Mining and metallurgy company Eramet is collaborating with Suez on a lithium-ion battery project in France. The partners intend to develop an industrial site for the treatment of electric car batteries.
The partnership, known as the ReLieVe project, involves an upstream dismantling plant and a downstream metal extraction plant at Dunkirk. The final investment decision in the upstream plant will be made by the end of this year, with start-up planned for 2025, and the end of 2024 for the downstream plant with a target of 2027.

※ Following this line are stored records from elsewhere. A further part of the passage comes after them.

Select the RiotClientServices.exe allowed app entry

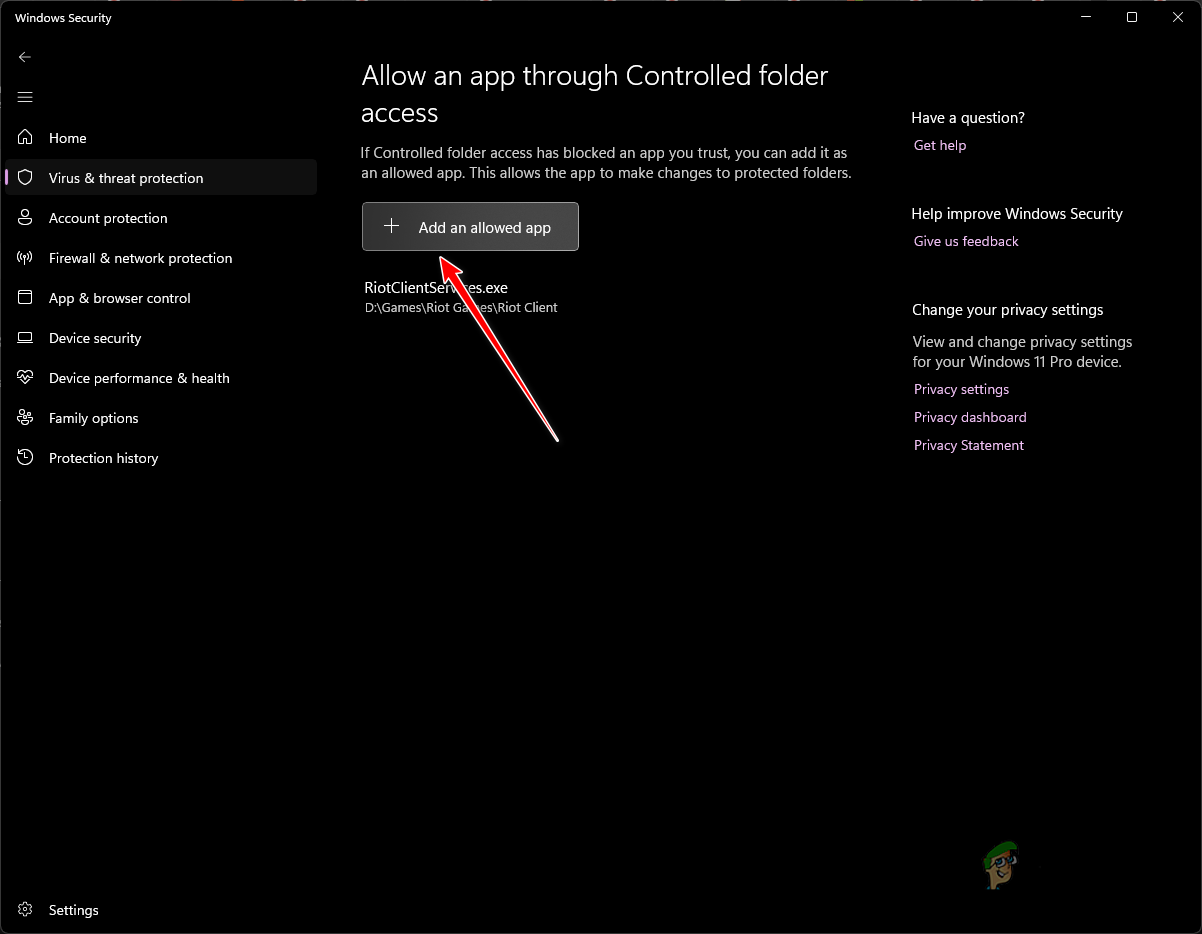click(435, 287)
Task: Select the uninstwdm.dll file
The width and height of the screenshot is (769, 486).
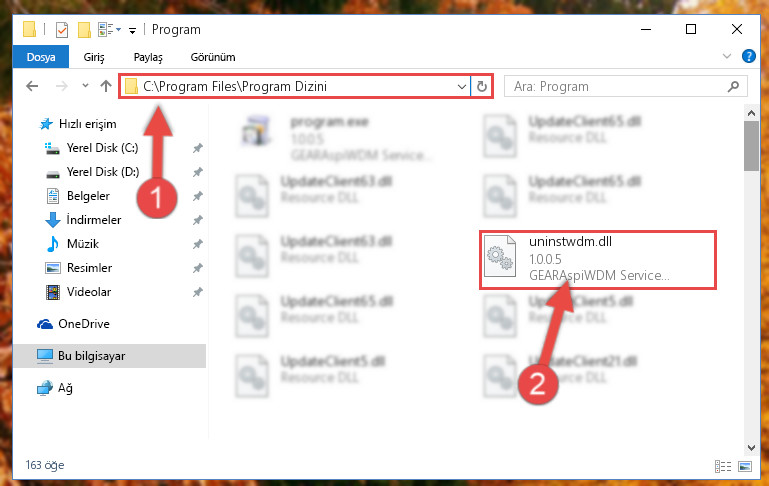Action: (598, 260)
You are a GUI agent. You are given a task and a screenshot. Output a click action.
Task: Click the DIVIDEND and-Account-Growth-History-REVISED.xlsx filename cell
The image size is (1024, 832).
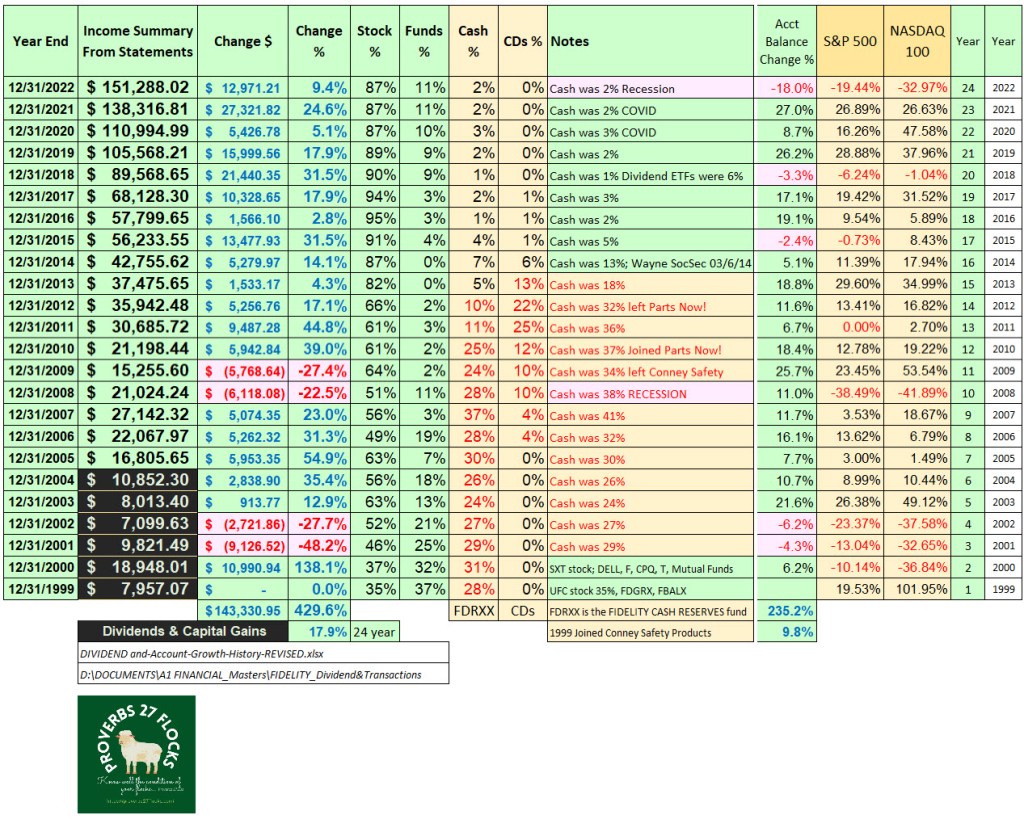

The upstream facility will process 50 000 tonnes of battery modules per year, the equivalent of 200 000 electric car batteries. Meanwhile, the downstream hydrometallurgy plant will extract and refine the nickel, cobalt and lithium contained in the black mass. These will serve the production of new batteries.
The goal is to boost the use of recycled strategic metals from spent automotive batteries. Suez and Eramet underline the importance of securing the metal supplies needed for Europe’s energy transition. European regulations require that 90% of cobalt, copper and nickel and 50% of lithium be recycled by 2027, and 95% of cobalt, copper and nickel and 80% of lithium by 2031.
The development builds on a pilot plant established in Trappes near Paris in 2019, next to Eramet’s R&D centre, which was instrumental to the ReLieVe R&D project. The partners say the Dunkirk location is at the heart of a ‘battery valley’ emerging in the Hauts de France region where several battery production plants are due to open in the coming years.
Eramet has received grants from the European Union and BPI totalling EUR 80 million to help finance pre-industrialisation studies, plant construction and operating costs for the first 10 years.
Ceo Christel Bories, says: ‘The progress of the ReLieVe project confirms our desire to move forward with the creation of a battery recycling sector in France. New “urban” mines are being set up on European territory: as a responsible mining player, our role is to develop this resource and give it a second life, with a considerably reduced environmental impact.’